Im a newbie to explore the benief of page files
i need help configurating the right page file value on my hard drive

I have a hardrive on 10 Gb where my system is placed C:
yesterday i analysed this drive with Diskeoper 9 Pro and the result was Critical
i increased the paging file to maximum (to 1900 Mb on C unfortentley, instead of the recomended value,maybe a bit to mutch! 

did not understod that i would accualy lose 1900 Mb from the drive. 
the message on C is now:
"The recomended paging file size of 2191 Mb is larger than 
the voymes currently used for paging file, its recomended that you create another page file on a larger volume"( and i used the maximum not recomended)

i have a another hardrive on 189 Gb (D does that message mean that if i create another page file on this larger volume lik D: will this move the pagefile space that are to big on C: to D: instead, ore what?
if not is there some way to decrease that to big page file a little without need to reformate the hardrive ? i guess that a previous reg backup dont help here right?

2.
The analyze of my hardrives are now showing "Critical" 
On C: the recomendation is to run Frag Shield and expand the paging files.
as i have said the paging file on C: is allready set ?(a bit to high....1900)

so i guess that is meaning i should increase the MTF size, but should i really do that?, casue it says no changes are recomended inside config (allready set to 967 Mb, and only 3 % are used) , 

and i allso want to know, when expand MTF will i loose this hardrive space as it did when expanding the page file, if i use it to expand to minimum 990 513 MTF. and i think i have done this allready, and still it complains, will i lose almost 1 Gb eatch time i expand it, then it could bot be worth it for me?

Im really confused now about all info, so can someone give me any advice what i should do next to get rid of "critical" on C10 Gb)
so i dont mess it up for me even moore./Thanks


----------



## Skivvywaver (Mar 18, 2001)

Reset your pagefile to system mananged would be my guess. Right click on my computer, choose advanced, in the perfomance window,choose settings,choose advanced again, click on the "change button, mark the system managed button, click the set button, click OK and reboot your machine.

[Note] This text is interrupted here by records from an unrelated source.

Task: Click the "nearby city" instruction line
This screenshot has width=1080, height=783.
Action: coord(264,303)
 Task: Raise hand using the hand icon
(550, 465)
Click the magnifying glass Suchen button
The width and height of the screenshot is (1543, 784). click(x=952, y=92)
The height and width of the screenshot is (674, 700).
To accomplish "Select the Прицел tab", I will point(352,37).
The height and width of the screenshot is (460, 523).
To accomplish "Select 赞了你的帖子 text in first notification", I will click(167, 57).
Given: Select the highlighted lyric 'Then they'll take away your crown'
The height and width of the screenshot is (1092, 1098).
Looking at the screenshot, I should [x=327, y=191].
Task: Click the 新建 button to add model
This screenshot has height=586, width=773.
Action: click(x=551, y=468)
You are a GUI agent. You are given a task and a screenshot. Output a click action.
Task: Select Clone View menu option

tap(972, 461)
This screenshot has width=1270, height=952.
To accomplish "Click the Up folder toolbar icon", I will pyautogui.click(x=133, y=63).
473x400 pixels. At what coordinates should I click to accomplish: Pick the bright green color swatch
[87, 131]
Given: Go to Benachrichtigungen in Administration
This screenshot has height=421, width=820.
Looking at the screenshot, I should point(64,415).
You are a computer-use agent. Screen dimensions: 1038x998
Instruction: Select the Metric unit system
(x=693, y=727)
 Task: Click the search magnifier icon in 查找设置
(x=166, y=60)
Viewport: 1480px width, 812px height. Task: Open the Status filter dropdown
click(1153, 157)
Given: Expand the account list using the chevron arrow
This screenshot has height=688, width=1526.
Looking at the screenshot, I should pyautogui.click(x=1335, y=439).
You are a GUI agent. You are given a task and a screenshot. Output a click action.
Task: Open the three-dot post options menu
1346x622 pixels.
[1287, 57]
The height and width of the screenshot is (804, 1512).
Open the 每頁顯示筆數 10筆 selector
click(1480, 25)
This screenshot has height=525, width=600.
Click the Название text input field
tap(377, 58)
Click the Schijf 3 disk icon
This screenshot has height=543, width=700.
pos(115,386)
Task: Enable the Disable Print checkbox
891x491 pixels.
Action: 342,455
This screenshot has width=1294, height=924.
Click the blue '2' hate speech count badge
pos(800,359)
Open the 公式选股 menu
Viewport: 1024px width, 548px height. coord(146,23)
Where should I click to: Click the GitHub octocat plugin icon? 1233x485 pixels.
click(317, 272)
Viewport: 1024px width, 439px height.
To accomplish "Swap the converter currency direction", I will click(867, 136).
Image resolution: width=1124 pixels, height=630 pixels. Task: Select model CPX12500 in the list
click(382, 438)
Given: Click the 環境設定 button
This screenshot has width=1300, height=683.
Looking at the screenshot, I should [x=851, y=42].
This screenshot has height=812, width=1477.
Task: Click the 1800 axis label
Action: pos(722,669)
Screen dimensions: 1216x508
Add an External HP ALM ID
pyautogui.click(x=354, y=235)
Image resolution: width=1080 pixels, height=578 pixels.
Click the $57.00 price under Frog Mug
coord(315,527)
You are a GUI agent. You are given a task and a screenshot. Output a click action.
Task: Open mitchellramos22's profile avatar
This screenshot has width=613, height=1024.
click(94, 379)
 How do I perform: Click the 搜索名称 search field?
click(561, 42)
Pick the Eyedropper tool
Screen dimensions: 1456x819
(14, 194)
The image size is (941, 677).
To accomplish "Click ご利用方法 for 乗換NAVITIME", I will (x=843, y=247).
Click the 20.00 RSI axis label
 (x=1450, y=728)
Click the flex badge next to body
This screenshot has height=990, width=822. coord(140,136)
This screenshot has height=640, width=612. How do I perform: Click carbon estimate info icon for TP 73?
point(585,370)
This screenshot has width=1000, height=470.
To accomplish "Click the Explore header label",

Now, leave it alone. Windows is very good at managing pagefile.


----------



## Kloppstock (Jun 18, 2005)

Thanks you saved me from reformate my computer, i have now lowered the paging file size as you sugested

I have one moore question, about my other hardrive

On 189 Gb. When analyzing i get meassage that the MFT usage on this volyme is 99 precent of the Total MFT size, the recomendation are to increase the MFT to a lager size

but when looking inside the Configurate MFT/Page it says no change are recomended on MFT?

should i trust the analyze result ore the config advice? Im worried about that i will loss to mutch hardrive space if i do it, cause i have no margin on this drive
If i increase it to minimum size of 33072, how mutch hard drive space will i loose?

maybe this hight MFT usage i have now (99 precent) has something do to with the fact that i dont even can complete a fragmentatation on this drive anymore, it allways stop on 30 percent and cant get any further, no matter wich defrag tool i use


----------